··· RECORDS SUPPLIED

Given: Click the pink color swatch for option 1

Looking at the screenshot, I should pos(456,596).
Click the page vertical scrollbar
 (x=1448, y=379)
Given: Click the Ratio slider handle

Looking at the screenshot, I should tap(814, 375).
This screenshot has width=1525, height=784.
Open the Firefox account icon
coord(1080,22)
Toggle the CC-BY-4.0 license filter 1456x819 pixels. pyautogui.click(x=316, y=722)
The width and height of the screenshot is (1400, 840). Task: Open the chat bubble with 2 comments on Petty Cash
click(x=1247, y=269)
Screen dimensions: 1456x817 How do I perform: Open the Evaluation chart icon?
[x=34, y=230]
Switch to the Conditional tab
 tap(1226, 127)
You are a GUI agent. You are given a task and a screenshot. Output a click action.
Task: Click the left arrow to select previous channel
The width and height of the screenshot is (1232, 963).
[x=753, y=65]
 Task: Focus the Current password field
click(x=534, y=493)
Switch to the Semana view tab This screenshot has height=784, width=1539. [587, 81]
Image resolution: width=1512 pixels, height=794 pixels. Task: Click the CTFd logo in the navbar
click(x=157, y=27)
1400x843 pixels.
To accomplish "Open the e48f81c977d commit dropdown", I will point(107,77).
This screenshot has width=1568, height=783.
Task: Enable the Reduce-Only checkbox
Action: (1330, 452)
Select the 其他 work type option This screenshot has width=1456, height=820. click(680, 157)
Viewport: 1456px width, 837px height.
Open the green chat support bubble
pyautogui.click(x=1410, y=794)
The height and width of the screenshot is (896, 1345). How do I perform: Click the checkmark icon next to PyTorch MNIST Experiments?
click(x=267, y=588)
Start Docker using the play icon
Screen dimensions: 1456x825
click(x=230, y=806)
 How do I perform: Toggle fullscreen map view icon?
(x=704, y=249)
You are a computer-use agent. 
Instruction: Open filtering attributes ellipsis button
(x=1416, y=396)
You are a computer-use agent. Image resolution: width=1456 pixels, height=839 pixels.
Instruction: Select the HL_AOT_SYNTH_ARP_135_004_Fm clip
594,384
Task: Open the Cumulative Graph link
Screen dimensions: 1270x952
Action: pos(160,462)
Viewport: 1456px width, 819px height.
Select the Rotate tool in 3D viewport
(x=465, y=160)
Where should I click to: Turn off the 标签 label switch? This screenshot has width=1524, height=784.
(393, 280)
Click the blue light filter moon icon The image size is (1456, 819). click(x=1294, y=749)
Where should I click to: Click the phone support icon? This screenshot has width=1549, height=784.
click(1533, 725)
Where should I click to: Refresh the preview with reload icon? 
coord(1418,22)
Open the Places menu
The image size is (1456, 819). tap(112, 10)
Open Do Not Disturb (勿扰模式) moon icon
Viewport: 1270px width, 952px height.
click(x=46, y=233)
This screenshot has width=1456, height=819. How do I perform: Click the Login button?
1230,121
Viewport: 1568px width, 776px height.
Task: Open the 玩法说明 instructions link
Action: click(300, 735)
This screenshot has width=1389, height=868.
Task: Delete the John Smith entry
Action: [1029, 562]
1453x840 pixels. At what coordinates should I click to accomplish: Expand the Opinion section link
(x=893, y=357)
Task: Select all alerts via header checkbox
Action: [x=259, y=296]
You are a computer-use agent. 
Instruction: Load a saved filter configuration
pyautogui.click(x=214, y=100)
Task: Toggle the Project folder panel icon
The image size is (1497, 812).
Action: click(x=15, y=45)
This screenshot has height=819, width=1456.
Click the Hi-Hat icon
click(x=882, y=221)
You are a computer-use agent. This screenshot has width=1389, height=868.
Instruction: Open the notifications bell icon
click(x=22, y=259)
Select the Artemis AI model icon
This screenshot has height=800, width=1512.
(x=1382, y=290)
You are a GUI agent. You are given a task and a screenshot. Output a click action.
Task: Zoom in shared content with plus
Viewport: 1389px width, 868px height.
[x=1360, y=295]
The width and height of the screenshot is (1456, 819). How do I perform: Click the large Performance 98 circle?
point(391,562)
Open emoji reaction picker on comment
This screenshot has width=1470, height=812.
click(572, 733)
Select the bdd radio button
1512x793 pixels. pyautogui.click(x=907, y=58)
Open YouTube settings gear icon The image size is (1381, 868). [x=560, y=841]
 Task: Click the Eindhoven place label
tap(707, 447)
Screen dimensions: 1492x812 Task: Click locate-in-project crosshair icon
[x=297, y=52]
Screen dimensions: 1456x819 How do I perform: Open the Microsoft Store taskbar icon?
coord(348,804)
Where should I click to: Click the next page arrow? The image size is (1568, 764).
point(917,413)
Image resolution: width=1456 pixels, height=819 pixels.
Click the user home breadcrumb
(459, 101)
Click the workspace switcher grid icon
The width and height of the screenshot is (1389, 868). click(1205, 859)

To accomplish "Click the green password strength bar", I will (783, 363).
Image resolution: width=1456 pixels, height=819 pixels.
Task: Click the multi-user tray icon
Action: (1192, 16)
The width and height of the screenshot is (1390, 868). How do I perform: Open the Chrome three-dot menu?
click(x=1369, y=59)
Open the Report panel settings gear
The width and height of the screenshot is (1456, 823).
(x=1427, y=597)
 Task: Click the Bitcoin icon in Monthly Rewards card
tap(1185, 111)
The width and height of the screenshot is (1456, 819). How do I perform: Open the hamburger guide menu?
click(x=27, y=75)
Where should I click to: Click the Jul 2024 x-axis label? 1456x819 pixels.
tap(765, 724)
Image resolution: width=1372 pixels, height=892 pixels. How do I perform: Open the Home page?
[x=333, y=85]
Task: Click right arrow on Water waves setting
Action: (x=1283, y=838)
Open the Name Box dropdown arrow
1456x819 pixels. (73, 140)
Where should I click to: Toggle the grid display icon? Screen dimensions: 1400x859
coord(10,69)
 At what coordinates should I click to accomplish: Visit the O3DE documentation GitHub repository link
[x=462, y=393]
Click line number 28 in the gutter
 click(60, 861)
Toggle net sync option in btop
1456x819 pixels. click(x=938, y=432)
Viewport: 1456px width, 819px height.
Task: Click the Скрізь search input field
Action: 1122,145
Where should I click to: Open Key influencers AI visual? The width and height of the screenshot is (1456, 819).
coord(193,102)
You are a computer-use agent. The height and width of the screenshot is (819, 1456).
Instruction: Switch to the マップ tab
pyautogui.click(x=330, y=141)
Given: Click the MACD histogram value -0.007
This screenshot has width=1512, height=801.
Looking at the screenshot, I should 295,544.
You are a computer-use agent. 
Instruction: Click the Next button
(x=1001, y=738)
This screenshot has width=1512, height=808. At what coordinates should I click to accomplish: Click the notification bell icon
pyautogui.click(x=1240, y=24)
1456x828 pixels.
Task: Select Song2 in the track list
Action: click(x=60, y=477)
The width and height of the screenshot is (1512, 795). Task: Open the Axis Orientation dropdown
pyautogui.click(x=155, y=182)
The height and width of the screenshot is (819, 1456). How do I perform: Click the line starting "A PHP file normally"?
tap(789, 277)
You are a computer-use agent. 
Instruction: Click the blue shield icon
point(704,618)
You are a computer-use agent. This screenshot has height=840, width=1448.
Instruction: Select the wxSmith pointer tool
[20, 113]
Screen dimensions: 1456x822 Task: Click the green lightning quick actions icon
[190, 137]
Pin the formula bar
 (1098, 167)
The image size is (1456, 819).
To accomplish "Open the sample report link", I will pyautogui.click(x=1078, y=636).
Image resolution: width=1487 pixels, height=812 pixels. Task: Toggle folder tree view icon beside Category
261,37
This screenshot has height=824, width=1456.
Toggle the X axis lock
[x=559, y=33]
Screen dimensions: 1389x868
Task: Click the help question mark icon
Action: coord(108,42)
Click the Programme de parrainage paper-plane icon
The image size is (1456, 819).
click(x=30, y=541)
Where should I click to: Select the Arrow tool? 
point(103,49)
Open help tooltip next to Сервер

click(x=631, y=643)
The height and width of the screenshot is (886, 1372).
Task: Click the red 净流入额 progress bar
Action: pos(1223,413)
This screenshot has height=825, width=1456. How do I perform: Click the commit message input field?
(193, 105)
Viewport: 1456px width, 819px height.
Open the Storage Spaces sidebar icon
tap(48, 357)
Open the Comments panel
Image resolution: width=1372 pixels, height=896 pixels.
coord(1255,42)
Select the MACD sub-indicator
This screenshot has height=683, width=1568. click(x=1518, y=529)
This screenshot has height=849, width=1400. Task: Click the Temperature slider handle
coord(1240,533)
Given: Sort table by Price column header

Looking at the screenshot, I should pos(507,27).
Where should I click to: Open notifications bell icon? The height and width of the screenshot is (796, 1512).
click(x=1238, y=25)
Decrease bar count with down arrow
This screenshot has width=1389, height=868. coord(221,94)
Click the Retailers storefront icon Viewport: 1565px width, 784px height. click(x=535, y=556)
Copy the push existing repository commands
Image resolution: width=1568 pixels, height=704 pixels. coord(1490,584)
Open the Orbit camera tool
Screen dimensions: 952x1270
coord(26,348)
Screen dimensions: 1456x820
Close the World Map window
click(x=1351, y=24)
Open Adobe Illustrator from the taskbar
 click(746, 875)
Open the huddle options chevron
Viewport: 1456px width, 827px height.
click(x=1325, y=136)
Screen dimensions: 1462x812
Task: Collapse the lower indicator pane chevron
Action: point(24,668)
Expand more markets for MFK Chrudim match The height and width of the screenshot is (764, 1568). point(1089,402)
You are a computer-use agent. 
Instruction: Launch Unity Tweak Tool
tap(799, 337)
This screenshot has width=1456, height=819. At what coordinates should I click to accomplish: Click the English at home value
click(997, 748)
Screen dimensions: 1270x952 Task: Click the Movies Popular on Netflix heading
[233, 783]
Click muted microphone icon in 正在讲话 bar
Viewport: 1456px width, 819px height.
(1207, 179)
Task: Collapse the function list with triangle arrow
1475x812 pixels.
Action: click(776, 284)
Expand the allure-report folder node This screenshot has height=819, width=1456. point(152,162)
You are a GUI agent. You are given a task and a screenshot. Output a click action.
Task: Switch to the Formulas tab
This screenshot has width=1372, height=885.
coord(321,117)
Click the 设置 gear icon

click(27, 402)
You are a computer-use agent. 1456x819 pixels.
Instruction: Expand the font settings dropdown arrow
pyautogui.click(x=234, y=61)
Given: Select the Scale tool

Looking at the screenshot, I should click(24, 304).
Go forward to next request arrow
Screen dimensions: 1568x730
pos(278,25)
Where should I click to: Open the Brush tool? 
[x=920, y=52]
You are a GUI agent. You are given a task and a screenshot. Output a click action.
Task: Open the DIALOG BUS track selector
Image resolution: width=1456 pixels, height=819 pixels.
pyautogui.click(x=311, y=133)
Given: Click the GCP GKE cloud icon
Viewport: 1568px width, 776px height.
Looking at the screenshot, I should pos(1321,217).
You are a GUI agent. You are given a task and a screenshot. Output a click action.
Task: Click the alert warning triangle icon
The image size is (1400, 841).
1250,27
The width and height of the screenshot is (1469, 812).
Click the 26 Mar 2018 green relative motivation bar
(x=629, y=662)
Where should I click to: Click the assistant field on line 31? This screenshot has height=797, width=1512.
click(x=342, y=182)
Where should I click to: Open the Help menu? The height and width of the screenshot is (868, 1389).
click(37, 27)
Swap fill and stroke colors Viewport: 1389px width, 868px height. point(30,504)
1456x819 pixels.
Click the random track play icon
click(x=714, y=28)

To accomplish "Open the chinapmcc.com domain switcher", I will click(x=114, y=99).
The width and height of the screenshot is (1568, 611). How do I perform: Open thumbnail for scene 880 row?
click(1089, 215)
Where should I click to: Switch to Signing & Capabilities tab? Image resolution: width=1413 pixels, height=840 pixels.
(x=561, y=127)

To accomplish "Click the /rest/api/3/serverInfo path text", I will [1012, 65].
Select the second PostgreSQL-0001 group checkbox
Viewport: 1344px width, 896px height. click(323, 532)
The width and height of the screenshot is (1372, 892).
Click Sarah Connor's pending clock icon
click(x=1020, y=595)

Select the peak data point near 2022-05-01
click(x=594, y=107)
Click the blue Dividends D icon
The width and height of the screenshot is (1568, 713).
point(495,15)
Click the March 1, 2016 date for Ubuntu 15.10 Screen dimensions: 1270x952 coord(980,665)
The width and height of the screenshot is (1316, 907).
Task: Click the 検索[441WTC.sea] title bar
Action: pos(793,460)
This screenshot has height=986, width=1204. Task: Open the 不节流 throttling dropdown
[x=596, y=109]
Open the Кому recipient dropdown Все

······

[TASK PROMPT]
Working from the data above, extract solely the lines from the one containing "has height=840, width=1448." through the one containing "This screenshot has height=824, width=1456.", exactly as they appear, both included.

[EXPECTED OUTPUT]
You are a computer-use agent. This screenshot has height=840, width=1448.
Instruction: Select the wxSmith pointer tool
[20, 113]
Screen dimensions: 1456x822 Task: Click the green lightning quick actions icon
[190, 137]
Pin the formula bar
 (1098, 167)
The image size is (1456, 819).
To accomplish "Open the sample report link", I will pyautogui.click(x=1078, y=636).
Image resolution: width=1487 pixels, height=812 pixels. Task: Toggle folder tree view icon beside Category
261,37
This screenshot has height=824, width=1456.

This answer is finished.